Instrucciones de tarea: Retoma el texto sobre el insomnio, que aparece más abajo antes de los datos, y continúalo a partir de su última oración.

Texto mostrado:
====
No me inmuta confesar que desde hace dos años padezco de insomnio. Lo que en un principio empezó como un trastorno insoportable, con el paso del tiempo se ha convertido en la oportunidad idónea para estar conmigo mismo. Es en las madrugadas cuando me pongo a leer o a escribir. Ya no batallo con la idea de no poder dormir; simplemente me abandono al torrente interminable de mis pensamientos. Transfiguro mis angustias a través de la creación literaria. Recuerdo el consejo de Nietzsche: “Debemos transformar la pesadez en ligereza”. El sueño llegará cuando tenga que llegar, pienso. Y si no sobreviene, la vida me da la oportunidad de observar el mundo con ojos lúcidos, distintos. Sobre lo anterior, el insomne Xavier Villaurrutia escribió:
Ya nos dará la luz,
mañana, como siempre,
un rincón que copiar
exacto, eterno.
Siempre amanece. Eso lo he comprendido a fuerza de dolor y desesperación. Pues bien, hace un par de madrugadas vi la película La hora del lobo, de Ingmar Bergman, una cinta que aborda la lucidez y la exasperación que produce el insomnio. ¿Cuál es la hora del lobo? Ese momento silencioso de la madrugada en que mueren más personas en el mundo y nacen más niños. Hora de agonía y resurrección. Hora en que el reloj del mundo se detiene, el corazón se petrifica, el minuto eclosiona y las cosas se sumergen en un paréntesis brumoso. Mientras todos duermen, el insomne se abandona con lucidez a ese instante privilegiado. Así lo atestiguó otro insomne ejemplar, Franz Kafka, en su microrrelato De noche:
¡Hundirse en la noche! Así como a veces se sumerge la cabeza en el pecho para reflexionar, sumergirse por completo en la noche. Alrededor duermen, los hombres. Un pequeño espectáculo, un autoengaño inocente, es el de dormir en casas, en camas sólidas, bajo techo seguro, estirados o encogidos, sobre colchones, entre sábanas, bajo mantas; en realidad se han encontrado reunidos como antes una vez y como después en una comarca desierta: Un campamento al raso, una inabarcable cantidad de personas, un ejército, un pueblo bajo un cielo frío, sobre una tierra fría, arrojados al suelo allí donde antes se estuvo de pie, con la frente contra el brazo, y la cara contra el suelo, respirando pausadamente. Y tú velas, eres uno de los vigías, hallas al prójimo agitando el leño encendido que cogiste del montón de astillas, junto a ti. ¿Por qué velas? Alguien tiene que velar, se ha dicho. Alguien tiene que estar ahí.
====
Datos mostrados:
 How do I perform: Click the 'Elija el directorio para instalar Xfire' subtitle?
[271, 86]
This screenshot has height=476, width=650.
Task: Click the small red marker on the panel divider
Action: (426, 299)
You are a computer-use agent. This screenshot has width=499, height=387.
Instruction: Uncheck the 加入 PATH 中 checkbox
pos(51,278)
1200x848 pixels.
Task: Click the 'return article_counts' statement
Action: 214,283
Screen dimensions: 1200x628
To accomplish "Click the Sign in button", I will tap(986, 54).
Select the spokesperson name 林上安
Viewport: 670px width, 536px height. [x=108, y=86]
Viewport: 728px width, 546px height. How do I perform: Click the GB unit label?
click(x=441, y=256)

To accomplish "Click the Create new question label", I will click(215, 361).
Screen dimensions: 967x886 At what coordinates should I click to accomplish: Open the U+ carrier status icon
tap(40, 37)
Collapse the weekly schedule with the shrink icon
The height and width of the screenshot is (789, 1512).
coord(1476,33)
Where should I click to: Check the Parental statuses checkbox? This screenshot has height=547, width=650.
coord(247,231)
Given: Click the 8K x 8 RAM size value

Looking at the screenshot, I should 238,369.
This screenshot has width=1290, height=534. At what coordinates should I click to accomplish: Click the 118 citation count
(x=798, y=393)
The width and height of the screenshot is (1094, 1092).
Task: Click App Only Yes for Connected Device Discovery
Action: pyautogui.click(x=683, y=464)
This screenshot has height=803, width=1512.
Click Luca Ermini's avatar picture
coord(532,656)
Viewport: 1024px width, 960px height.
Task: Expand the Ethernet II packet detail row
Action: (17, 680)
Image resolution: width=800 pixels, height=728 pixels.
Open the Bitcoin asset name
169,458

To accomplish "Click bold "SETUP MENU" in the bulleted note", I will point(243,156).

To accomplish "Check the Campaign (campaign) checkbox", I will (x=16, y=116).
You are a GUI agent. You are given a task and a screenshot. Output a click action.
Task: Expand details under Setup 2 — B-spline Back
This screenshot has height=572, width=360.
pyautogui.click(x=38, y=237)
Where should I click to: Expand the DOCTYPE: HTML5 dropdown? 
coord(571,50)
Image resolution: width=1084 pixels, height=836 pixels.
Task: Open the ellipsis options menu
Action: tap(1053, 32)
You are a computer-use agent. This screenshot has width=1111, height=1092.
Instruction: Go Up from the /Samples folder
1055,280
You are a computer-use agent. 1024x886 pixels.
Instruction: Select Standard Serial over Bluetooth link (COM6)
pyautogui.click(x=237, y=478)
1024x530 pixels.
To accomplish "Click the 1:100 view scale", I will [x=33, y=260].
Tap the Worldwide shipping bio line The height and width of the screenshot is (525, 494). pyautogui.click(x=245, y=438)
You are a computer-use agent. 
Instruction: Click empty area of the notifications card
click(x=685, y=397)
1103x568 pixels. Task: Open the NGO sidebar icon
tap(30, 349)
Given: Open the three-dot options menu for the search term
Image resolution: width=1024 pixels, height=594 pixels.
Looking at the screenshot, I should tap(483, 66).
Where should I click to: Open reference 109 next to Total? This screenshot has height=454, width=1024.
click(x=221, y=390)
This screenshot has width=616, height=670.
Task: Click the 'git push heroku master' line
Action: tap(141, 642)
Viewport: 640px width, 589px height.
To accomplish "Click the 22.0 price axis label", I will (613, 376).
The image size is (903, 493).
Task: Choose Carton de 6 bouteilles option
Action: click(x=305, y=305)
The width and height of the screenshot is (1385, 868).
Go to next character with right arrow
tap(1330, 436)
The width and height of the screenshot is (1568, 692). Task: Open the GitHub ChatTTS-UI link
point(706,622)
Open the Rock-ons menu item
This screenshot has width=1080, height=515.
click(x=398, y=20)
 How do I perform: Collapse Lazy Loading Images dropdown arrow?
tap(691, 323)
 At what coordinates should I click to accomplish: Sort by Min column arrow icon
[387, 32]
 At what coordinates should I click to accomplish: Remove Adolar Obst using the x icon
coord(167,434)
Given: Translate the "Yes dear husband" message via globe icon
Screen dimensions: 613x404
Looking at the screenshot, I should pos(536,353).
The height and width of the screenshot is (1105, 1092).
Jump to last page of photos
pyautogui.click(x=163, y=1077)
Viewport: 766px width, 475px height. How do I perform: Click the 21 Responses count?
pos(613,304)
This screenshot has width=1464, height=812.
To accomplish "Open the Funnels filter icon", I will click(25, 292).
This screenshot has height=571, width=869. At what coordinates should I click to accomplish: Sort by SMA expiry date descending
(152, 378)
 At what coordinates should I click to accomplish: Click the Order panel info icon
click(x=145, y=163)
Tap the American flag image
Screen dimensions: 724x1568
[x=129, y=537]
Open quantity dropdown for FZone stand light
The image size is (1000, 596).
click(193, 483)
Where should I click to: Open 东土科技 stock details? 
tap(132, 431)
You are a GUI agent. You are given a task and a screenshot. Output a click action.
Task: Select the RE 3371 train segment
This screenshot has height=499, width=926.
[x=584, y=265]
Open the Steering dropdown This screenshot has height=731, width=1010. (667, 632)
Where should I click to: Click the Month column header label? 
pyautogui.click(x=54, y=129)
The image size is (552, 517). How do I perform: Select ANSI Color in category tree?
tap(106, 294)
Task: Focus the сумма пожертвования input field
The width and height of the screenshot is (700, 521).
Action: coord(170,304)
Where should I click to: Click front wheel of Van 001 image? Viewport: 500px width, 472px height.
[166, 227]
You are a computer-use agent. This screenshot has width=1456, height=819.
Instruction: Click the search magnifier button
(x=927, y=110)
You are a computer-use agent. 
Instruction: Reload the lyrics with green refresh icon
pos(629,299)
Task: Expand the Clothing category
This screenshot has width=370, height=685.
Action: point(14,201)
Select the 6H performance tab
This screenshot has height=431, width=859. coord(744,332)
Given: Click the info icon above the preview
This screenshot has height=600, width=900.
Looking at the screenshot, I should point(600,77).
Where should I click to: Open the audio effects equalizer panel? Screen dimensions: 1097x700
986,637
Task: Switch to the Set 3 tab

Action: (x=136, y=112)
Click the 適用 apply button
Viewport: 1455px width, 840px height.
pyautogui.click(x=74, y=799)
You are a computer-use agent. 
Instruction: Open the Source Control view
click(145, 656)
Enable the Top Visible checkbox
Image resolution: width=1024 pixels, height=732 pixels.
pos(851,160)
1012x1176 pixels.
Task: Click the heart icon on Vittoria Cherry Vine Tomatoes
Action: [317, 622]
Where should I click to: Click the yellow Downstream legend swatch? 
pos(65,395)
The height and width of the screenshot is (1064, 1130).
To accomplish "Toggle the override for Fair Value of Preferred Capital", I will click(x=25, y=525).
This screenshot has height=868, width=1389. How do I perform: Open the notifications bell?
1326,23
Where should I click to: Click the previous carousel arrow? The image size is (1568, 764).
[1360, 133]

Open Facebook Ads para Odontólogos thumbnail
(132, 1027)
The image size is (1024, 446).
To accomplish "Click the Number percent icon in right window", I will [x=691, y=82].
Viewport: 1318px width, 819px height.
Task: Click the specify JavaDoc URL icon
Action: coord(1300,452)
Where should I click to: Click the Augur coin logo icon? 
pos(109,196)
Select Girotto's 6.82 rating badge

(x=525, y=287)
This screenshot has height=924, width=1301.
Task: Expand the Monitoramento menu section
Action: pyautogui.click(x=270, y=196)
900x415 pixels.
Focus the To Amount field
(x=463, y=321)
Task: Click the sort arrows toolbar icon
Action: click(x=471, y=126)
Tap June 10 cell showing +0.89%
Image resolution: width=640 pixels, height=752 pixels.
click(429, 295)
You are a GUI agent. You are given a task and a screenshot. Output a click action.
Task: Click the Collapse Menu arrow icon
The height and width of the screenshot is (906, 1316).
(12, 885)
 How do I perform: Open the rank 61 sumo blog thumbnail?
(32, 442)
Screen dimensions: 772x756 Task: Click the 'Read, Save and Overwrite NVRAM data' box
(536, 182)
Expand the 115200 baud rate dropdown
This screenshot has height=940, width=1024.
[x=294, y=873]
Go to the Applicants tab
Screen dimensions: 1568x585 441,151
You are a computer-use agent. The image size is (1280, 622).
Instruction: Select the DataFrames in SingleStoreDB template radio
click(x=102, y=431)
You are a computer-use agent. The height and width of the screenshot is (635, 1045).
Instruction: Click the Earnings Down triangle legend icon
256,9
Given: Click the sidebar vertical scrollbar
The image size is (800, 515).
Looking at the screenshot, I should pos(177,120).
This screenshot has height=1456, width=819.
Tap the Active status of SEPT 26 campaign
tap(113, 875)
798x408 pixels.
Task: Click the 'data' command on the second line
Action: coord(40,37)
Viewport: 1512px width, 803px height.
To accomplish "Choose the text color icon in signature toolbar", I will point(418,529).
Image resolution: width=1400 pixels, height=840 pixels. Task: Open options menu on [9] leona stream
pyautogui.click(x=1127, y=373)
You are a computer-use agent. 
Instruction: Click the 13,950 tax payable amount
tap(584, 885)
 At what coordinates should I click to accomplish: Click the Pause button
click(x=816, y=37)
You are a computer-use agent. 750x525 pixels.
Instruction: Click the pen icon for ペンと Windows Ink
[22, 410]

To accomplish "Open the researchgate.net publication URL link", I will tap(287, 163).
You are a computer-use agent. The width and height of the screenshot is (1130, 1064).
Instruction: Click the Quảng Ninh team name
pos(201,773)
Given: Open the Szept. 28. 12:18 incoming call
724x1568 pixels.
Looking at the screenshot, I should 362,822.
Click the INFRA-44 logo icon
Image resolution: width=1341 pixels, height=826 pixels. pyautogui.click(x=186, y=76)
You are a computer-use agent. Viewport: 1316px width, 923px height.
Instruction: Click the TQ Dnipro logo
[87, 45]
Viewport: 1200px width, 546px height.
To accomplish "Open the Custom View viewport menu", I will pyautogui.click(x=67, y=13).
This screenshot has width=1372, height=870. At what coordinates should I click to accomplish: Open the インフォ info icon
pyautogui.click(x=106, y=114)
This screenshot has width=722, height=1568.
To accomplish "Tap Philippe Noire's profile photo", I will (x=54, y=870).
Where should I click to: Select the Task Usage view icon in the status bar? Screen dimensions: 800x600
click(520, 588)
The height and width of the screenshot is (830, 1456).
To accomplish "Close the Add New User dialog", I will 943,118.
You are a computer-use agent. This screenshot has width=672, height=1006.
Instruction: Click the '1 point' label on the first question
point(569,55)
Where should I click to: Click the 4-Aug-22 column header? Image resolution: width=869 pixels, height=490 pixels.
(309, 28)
====
Respuesta:
Y, en efecto, alguien tiene que atisbar la hora del lobo. En la película de Bergman, el personaje principal, un pintor atormentado por sus propios demonios, arrastra a su esposa Alma a ese mundo mórbido que se despliega en la madrugada. Ella se convierte en una especie de Caronte que guía a su marido por los territorios áridos y estériles de la vigilia. Ambos cuentan el metal indolente de los minutos. Ambos se sumergen en ese escenario donde las horas se prolongan como sombras infinitas. ¿Cuál es la única esperanza? Que sobrevenga el resplandor primerizo de la mañana. ¿Cuál es el peligro latente? Que Alma, la esposa abnegada, se contagie de la enfermedad de su marido. Ella se pregunta: “¿No es verdad que cuando una mujer vive mucho tiempo con un hombre ella es igual a ese hombre? Porque lo ama e intenta pensar como él y ver como él”. Tanto el pintor como su esposa tienen que bregar contra el cúmulo de fantasmas que aparece en la hora del lobo. La ilustración de semejante drama es el leit motiv de la excelente película de Bergman.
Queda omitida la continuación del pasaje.